López Obrador is genuinely popular in Mexico. During his tenure, Mexico overtook China as the top trading partner of the United States, and the peso has strengthened against the dollar. López Obrador has redirected state expenditure from social-insurance programs that favored Mexicans in the tax-paying formal economy to more universal cash grants that assist all Mexicans, whether they work on or off the books. López Obrador’s political persona speaks to what you might call “Middle Mexico.” He’s hostile to the white-skinned business elite in their fancy towers in Mexico City, but he’s no socialist; he is noisily anti-American but accepts the benefits of trade with the U.S.; he uses the language of the ideological left while relying on folk medicine and religious talismans to protect himself from COVID-19.
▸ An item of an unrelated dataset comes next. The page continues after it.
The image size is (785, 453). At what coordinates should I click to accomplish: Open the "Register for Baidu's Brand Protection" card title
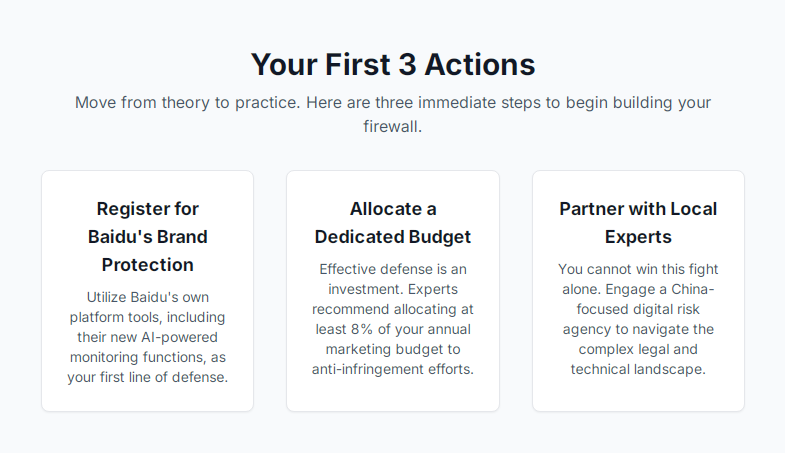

How that popularity might be transferred to his preferred successor is not straightforward. A highly credentialed energy engineer, Sheinbaum is not a master of the common touch. That’s why López Obrador is working so hard to curtail democratic choice for her benefit. Under the pressure of electioneering, López Obrador’s authoritarian tendencies are growing worse. After The New York Times recently reported on a critical investigation of him, he retaliated by reading aloud the cellphone number of the paper’s Mexico bureau chief—an invasion of privacy that is not only illegal under Mexican law but also could endanger the reporter (Mexico being one of the world’s most dangerous countries for journalists).
In past election cycles, a president’s authority would fade as soon as a successor was nominated. Not this time. López Obrador remains very much the man in charge. “I have two adversaries,” Gálvez said in our interview, “López Obrador and Sheinbaum.” Of those two, she implied, the former represents the biggest challenge.
Sheinbaum may be the immediate beneficiary of López Obrador’s plans for a state-rigged Mexican election. But López Obrador is the architect of those plans—and their outcome will shape the future not only of Mexico but also of the United States.
If immigration proves to be one of Biden’s greatest weaknesses in 2024—and a top issue for the Republicans—then the Democratic incumbent, too, will face two adversaries: both Trump and his ally López Obrador. Trump’s interference defeated the Senate deal that would have helped Biden close the door to unauthorized migrants. Instead, López Obrador will now get to decide how many migrants are allowed to go through.
The Mexican president will remain in office until his elected successor is inaugurated on the first of October, little more than a month before the U.S. election. He can, if he so chooses, intensify or calm the crisis at the border. In so doing, he will be able to shape to his will the mood over a central issue in the U.S. presidential election. By rejecting the Senate border deal at Trump’s command, congressional Republicans have maximized López Obrador’s sway over U.S. politics.
A year ago, I called López Obrador the “autocrat next door.” Now the autocrat next door may help decide whether the United States will be doomed to a return of the autocrat at home.